# Still in love or just in love with the past?



## boutrosboutros (Sep 10, 2010)

Okay, so I'm going to ramble a bit here, but I'd really appreciate advice, thoughts, or whatever else you care to offer. I'm a very private person so the idea of asking somebody in "real life" about this is something I would never do, but this site makes it a bit easier...

Anyway, my wife and I have been separated for about 4 months now. And generally speaking it's a mixed bag. On the one hand I'm actually feeling liberated. I'm socialising a lot, going out and doing the things that I like doing but my wife doesn't, putting myself "out there". I realised that I missed the single life in a lot of ways. Last night I even met a girl, a friend of a friend, and for the first time since the separation I could say I felt a real connection with her, and I would definitely be dating her if I was single. So in a lot of ways, the non-married life is not something which fills me with dread and terror. Actually, I can see that there is an upside.

But on the other hand I do still have feelings for my wife. I can't deny that or change it. It's there. And whenever I see her, I still just want to take her in my arms and hold her. And she's said that her feelings for me are still there, too. When we're together, now that we can be in the same room and not bicker and argue, it's...good. 

The thing is, when I think about the future with her, I just don't know. I don't know whether we can ever recover that certain magic that we had before everything went wrong. We were always a very physically intimate couple - our sex life was fantastic, but more than that we were always hugging, kissing, and everything else.... Now, the thought of doing those things with her seems almost alien. It's like a bridge has been crossed and I don't know if I can go back.

What I guess it boils down to is, do I still love her and can I be in love with her again? Or am I just still in love with what we _had_, but can never go back to in reality?

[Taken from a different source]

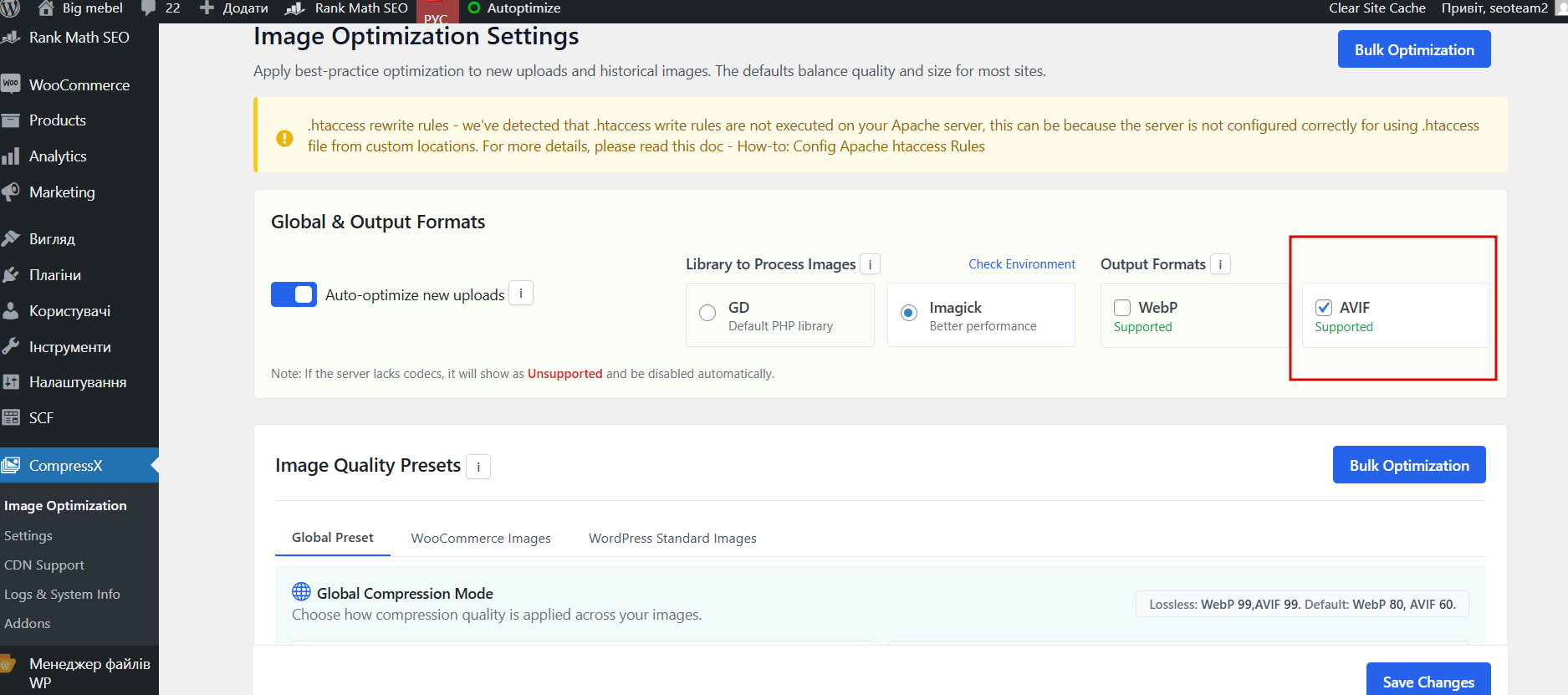
Task: Click the info icon next to Auto-optimize new uploads
Action: (x=521, y=294)
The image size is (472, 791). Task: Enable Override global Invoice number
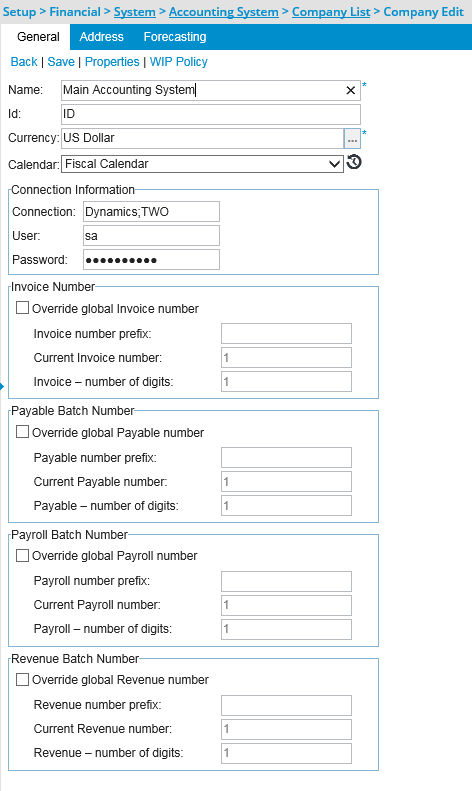pyautogui.click(x=22, y=308)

Does this make sense? Have other separated people gone through thoughts like this? It drives me crazy that I just can't make up my mind about what I should do. Should I risk ending things completely, or persevere and try to go back to the way things were?


----------



## TroubldHusband (Nov 29, 2011)

Was the separation a mutual agreement? Was it her decision? Was it your decision? With my current situation I feel the same way. My wife and I have been separated for 8 weeks and it something she initiated and decided she wanted, not me. My wife and I were very similar in regards to the constant hugging/touching/kissing. I get the same thoughts about touching her being alien, the idea of kissing her again feeling weird... but I think that's only natural, especially with the amount of time you've spent separated. Honestly, I would love nothing more than to grab my wife and hold her in my arms and kiss her again, but I've come to understand that is not possible right now in my situation. 

From what you've said about how you still have feelings for your wife and how you just want to grab her and hold her, you sound like you're still in love with her, more than just in love with the past you two shared. I go through the same emotions/feelings every time I see my wife. I honestly am trying to figure out the same thing you are. In a sense I feel liberated and it feels good to go out and find that you're still attractive to other women. Sometimes I feel like I'm just more scared to start over than anything, but then I see my wife again and I know instantly that I'm 100% in love with her still and I'm willing to wait as long as it may take her to see the changes I've made to myself and decide she wants to try and work things out. 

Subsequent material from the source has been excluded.